In der Glockengießerstraße, hinuntergehend linker Hand, einige Häuser abwärts vom Glandorpen Hof, hatte vor hundert und etlichen Jahren ein alter Geizhals gewohnt, der so viel Geld zusammengescharrt, daß er damit nicht zu bleiben gewußt; dennoch hatte er keinem auch nur einen Pfennig gegönnt. Wenn er nun seine Kisten soll angesehn, schnitt es ihm durchs Herz, daß seine Erben, arme aber fröhliche Leute, nach seinem Tod alles an sich nehmen sollten, und so hat er ein gutes Teil im Hofe vergraben; aber da er plötzlich krank geworden, hat er sehr getobt und sich gewünscht: der Teufel solle sein Erbe sein.

Als er nun bald danach gestorben, hat man fleißig gesucht und alles umgekehrt, jedoch kein Geld gefunden: dergestalt daß leicht zu erkennen war, der Teufel sei des reichen Mannes Erbe geworden. Dennoch hat der den Kasten aus dem Hofe nicht wegnehmen können, weil ein Stein darauf gelegen, der mit einem Kreuz bezeichnet war.

Nun wohnte in diesem Jahr im gleichen Hause ein Brauer, der sich mit Mühe ernähren konnte, nebst seinem Weib und seinem Sohn, welcher beständig krank darnieder lag. So kömmt eines Tages ein fremder Mann und spricht zu ihm: daß auf dem Hofe ein großer Kasten mit Geld stehe, den er heben könnte, wenn er nur gewillt sei; wodurch er von aller seiner Not befreit wäre. Darüber ist der Brauer sehr froh und geht mit dem Fremden heimlich in den Hof; der zeigt ihm den Ort, und wie er den Stein wegnehmen müsse, um an den Schatz zu kommen.
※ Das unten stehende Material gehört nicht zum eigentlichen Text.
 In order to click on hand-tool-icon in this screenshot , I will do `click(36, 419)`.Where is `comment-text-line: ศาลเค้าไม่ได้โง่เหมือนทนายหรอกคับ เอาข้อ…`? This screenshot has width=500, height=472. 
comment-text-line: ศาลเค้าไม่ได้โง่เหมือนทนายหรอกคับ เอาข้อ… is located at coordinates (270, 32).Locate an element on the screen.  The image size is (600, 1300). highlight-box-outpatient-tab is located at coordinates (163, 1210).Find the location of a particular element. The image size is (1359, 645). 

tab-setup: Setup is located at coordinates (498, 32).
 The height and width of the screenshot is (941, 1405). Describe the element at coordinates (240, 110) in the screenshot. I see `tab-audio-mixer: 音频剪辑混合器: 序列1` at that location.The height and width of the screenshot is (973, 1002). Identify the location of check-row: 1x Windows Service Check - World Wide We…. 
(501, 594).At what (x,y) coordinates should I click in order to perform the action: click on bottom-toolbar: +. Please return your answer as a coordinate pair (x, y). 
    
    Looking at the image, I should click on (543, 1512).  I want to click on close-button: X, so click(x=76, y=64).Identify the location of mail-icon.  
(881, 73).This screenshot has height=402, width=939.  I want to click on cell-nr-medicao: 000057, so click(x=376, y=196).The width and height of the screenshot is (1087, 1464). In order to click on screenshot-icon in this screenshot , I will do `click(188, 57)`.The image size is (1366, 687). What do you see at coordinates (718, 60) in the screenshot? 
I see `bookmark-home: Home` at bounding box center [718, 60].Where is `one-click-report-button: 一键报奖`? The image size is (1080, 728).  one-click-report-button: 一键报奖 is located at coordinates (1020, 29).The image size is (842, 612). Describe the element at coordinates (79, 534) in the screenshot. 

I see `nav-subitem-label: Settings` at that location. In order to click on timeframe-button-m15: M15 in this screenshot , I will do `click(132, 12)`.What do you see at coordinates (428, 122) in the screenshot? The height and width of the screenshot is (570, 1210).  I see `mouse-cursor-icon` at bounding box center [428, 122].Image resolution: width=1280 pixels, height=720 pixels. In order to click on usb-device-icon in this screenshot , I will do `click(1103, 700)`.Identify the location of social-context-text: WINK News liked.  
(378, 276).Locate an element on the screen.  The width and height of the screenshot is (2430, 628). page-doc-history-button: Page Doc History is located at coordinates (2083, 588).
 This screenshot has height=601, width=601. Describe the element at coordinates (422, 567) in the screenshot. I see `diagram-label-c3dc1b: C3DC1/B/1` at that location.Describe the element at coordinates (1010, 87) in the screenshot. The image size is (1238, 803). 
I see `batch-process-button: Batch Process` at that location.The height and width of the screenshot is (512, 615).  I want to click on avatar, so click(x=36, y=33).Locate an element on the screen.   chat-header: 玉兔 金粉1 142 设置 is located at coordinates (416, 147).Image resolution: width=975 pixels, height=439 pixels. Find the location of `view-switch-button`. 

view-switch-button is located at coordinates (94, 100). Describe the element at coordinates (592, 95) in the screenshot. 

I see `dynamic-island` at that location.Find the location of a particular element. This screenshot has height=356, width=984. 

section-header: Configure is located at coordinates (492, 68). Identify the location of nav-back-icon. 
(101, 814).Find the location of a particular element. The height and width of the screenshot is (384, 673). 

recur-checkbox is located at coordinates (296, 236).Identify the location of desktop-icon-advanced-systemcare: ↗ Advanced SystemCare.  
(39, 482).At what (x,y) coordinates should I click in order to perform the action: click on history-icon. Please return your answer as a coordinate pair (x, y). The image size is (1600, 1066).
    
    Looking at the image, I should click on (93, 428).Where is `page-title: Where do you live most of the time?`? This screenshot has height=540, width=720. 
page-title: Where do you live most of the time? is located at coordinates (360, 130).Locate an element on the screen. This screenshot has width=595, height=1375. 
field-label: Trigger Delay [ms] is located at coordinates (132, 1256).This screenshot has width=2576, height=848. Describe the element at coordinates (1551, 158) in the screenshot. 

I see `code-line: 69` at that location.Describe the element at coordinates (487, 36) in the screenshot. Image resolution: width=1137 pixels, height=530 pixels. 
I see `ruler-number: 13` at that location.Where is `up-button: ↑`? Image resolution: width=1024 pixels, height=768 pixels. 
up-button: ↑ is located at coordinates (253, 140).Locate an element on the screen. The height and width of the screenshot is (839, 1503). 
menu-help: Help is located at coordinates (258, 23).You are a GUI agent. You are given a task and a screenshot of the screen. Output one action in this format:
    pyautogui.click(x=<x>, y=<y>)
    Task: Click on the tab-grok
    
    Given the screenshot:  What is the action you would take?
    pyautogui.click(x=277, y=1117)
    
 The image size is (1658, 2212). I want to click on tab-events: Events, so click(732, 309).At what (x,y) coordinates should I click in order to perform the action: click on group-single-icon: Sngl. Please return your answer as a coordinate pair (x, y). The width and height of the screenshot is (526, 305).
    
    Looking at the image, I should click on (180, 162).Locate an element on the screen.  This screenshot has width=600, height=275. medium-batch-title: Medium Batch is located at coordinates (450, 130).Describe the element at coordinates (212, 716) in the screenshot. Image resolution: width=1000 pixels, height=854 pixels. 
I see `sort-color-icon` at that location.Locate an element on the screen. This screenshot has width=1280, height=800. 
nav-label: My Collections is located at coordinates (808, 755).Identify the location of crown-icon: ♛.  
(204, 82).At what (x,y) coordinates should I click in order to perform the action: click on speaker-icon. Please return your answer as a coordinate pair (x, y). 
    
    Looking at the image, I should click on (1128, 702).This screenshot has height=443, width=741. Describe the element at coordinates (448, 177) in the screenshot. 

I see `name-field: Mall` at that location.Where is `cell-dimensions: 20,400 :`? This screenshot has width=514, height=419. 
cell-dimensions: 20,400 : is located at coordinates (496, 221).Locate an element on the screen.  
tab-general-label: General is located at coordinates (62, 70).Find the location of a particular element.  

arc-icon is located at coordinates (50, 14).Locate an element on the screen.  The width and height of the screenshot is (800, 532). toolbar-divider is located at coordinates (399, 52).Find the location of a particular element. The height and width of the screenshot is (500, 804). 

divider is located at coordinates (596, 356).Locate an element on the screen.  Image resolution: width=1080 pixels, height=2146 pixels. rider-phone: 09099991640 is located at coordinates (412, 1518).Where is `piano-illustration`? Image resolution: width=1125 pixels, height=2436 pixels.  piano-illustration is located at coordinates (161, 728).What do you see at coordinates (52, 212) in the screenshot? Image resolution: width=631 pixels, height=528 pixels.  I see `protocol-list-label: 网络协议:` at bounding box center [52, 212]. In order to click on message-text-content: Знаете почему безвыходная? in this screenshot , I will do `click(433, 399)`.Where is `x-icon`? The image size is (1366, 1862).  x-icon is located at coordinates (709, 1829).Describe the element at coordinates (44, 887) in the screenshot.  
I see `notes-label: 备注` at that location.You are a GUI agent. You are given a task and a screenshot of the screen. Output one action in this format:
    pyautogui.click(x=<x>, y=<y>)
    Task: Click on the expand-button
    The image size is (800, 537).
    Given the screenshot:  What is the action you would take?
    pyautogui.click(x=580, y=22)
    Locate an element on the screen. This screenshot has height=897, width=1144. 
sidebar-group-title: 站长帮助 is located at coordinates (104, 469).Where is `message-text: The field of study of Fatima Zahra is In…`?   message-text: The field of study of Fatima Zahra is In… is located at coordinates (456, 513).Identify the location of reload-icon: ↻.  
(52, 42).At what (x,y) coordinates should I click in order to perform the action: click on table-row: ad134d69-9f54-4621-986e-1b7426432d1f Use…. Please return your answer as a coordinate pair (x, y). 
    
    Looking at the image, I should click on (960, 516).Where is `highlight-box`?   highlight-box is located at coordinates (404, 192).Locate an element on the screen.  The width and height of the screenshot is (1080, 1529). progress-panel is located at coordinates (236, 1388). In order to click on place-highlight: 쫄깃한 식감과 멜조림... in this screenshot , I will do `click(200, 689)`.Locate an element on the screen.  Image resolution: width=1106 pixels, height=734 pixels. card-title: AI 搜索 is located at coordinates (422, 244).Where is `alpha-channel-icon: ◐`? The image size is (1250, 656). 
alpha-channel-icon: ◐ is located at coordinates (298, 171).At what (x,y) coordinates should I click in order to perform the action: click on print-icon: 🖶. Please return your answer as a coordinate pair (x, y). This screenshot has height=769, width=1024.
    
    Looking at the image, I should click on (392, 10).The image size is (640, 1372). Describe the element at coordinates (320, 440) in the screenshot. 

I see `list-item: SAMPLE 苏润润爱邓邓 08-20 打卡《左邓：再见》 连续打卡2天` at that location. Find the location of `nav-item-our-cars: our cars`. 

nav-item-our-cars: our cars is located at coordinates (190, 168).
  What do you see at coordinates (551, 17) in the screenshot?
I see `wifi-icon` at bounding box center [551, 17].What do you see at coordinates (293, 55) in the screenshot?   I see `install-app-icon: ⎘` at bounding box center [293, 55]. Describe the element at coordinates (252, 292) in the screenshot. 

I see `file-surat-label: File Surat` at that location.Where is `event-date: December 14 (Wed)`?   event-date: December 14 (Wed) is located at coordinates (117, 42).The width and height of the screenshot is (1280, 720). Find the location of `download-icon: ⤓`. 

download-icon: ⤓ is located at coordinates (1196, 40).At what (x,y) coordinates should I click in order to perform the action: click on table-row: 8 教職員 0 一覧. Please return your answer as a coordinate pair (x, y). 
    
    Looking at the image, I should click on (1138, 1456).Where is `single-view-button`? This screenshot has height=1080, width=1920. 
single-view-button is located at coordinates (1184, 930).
Das tut er auch; wie er aber mit dem Stein aus der Grube steigt, kömmt seine Frau gelaufen und schreit: »Ach, lieber Mann, was ist doch unserm Sohn widerfahren, daß er im Bett liegt und den Kopf in den Nacken verdreht!« Der Mann läßt den Stein sofort auf den Boden fallen und läuft der Frau entgegen; sogleich aber hat der Fremde den Kasten genommen und ist nach dem Stall zu gegangen und verschwunden.

Darüber sind die guten Leute heftig erschrocken: wie sie aber in die Stube kommen, wo der Sohn gelegen, ist er im Begriff aufzustehn, und von Stund an gesund, wie andere, und auch ein feiner Mann geworden, der sein Leben lang seine Eltern ernährte.

Etliche aber sagen, der Teufel habe nicht alles fortgebracht, und es liege dort noch ein Schatz, dem er nicht allein beikommen könne.